Excerpted passage
┌──
He's 8 years. He doesn't have much of a background other than a girl bought him and he was too much horse so he's being sold. He's trained all around. He's about 15 hh. I don't have the best pictures because I didn't have any help and his leg is cocked in each one but I'll send a couple more. He's an appy x twh cross. (My opinion is definitely biased but he's the cutest ?)


----------



## gottatrot (Jan 9, 2011)

Those photos are a bit tricky, the only thing I can say is he possibly seems built quite downhill. 
What do you want to use him for? Do you know what the issues were with him being "too much horse?" 
That could mean anything from bucking and rearing to just trotting faster than someone prefers.

Horses with pink noses can have issues with sunburn or sensitive skin. Some horses I've known needed sunblock or zinc oxide applied daily in the summer, even in the Pacific NW. One horse I know with pink skin has a lot of difficulty with bits, some of the types of metal and curb straps will rub and cause abrasions around his mouth.


----------



## horselovinguy (Oct 1, 2013)

You really need better pictures and more information than just "8 years old and trained"....
Why was he not suitable for a rider if he is "trained" and what does he do if he is "to much horse"....
All of those words are double-edged swords with a lot of interpretation availability...

As for build...
Well, butt high is a understatement!
15 hands??? Really? He looks slightly _not_ synced with body balance in his "poses".
His pink nose....well, let me tell you if he was by me {Florida} I would surely pass.
Pink sunburns.... and NOT just their nose but the entire body. Prepare for a fly sheet with UVA & UVB protection at all times worn...then prepare for rot and skin issues if you have humidity & heat & sun to deal with.

I think there are so many really nice horses/ponies available today that buying a known problem animal doesn't have to be....
This horse strikes me as problems in soundness in the near future with his build forget saddle issues, and ever being "light" in the front end when ridden if he is truly that severely downhill in conformation...
Cute would wear thin real fast if he comes with issues like he may have...

Unless you get pictures and information otherwise refuting this you have posted currently...
_I would pass based on what I see and minimal you wrote of him..._
Sorry...
:runninghorse2:...
_jmo.._


----------



## horselovinguy (Oct 1, 2013)

I need to clarify my first post.....
Based upon the second picture you posted....
_I would pass on this horse.

_Then you posted a couple more pictures where his "butt high" is not so exaggerated....
Now why he appeared so out of proportion of butt to wither is baffling...
└──
Set task a
Decide whether each statement agrees with the thread about the horse, answering yes or no and quoting the words that decide it: (i) The horse is about 15 hh. (ii) gottatrot knows a horse with pink skin that has a lot of difficulty with bits. (iii) horselovinguy would buy the horse if it were in Florida.
The rows have no connection to the thread about the horse.

Recorded information
┌──
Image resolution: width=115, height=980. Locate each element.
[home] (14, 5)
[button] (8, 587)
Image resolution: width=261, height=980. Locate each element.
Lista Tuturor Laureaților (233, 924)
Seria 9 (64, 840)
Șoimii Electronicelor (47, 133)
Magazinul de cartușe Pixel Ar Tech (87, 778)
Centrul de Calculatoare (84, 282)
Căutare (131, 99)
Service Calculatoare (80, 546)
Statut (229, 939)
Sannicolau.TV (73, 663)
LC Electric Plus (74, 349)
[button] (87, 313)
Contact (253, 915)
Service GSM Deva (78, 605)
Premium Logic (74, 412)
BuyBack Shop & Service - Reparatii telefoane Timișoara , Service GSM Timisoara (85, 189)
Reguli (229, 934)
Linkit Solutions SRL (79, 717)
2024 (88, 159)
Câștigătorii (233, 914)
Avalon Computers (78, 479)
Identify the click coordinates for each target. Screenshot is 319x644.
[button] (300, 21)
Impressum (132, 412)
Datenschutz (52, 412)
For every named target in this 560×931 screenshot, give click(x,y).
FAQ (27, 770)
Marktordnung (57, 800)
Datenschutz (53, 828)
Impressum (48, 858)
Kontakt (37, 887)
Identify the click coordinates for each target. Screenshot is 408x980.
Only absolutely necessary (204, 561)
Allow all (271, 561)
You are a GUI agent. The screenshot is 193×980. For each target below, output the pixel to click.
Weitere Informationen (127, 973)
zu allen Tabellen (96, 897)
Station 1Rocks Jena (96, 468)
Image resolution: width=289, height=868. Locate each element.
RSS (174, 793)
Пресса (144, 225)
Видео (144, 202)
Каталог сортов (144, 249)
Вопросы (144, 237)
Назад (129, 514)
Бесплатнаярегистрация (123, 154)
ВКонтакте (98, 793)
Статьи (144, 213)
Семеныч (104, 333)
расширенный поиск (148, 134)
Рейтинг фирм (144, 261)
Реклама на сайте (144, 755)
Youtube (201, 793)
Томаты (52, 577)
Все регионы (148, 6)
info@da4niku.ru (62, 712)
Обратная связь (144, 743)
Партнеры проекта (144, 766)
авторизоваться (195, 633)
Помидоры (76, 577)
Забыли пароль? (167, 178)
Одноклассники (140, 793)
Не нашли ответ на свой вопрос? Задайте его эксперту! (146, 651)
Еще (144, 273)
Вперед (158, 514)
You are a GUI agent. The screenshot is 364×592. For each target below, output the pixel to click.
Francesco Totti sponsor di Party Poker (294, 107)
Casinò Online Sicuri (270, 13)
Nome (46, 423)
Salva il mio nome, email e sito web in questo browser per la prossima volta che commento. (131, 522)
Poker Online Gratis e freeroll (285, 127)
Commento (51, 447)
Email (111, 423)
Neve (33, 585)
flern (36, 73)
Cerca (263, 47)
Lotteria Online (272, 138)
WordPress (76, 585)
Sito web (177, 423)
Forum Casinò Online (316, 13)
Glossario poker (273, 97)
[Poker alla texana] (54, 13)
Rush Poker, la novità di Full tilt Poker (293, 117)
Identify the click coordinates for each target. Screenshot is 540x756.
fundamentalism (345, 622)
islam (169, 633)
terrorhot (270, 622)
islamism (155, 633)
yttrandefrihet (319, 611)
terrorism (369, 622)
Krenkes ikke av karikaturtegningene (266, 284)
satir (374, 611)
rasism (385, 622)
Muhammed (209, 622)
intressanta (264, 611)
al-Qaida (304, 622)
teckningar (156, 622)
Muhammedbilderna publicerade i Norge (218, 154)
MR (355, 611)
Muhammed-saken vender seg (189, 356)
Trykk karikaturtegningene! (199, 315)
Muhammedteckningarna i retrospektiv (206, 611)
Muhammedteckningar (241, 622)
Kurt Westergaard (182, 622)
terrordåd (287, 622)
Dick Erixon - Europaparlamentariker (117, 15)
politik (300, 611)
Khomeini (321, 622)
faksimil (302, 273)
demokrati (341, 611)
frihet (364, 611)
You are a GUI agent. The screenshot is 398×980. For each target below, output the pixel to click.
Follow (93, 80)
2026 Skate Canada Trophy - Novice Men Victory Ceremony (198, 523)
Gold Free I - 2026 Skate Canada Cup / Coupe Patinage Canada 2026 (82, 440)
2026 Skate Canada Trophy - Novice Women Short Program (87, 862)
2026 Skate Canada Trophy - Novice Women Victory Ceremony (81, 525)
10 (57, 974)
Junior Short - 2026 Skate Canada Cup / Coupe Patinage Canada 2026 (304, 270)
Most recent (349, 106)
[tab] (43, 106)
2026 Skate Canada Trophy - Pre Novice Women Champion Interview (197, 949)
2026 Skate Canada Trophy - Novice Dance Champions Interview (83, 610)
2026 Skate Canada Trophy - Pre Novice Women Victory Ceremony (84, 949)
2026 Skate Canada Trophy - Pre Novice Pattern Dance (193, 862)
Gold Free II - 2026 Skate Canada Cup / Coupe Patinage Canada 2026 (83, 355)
└──
Set task b
In the rows, switch "Datenschutz" to "Privacy" from the line with "Magazinul de cartușe Pixel Ar Tech (87, 778)" up to and including the line with "Allow all (271, 561)". Give only those lines, with nothing else changed.

Correct output a
(i) Yes: "He's about 15 hh."
(ii) Yes: "One horse I know with pink skin has a lot of difficulty with bits"
(iii) No: "if he was by me {Florida} I would surely pass."

Correct output b
Magazinul de cartușe Pixel Ar Tech (87, 778)
Centrul de Calculatoare (84, 282)
Căutare (131, 99)
Service Calculatoare (80, 546)
Statut (229, 939)
Sannicolau.TV (73, 663)
LC Electric Plus (74, 349)
[button] (87, 313)
Contact (253, 915)
Service GSM Deva (78, 605)
Premium Logic (74, 412)
BuyBack Shop & Service - Reparatii telefoane Timișoara , Service GSM Timisoara (85, 189)
Reguli (229, 934)
Linkit Solutions SRL (79, 717)
2024 (88, 159)
Câștigătorii (233, 914)
Avalon Computers (78, 479)
Identify the click coordinates for each target. Screenshot is 319x644.
[button] (300, 21)
Impressum (132, 412)
Privacy (52, 412)
For every named target in this 560×931 screenshot, give click(x,y).
FAQ (27, 770)
Marktordnung (57, 800)
Privacy (53, 828)
Impressum (48, 858)
Kontakt (37, 887)
Identify the click coordinates for each target. Screenshot is 408x980.
Only absolutely necessary (204, 561)
Allow all (271, 561)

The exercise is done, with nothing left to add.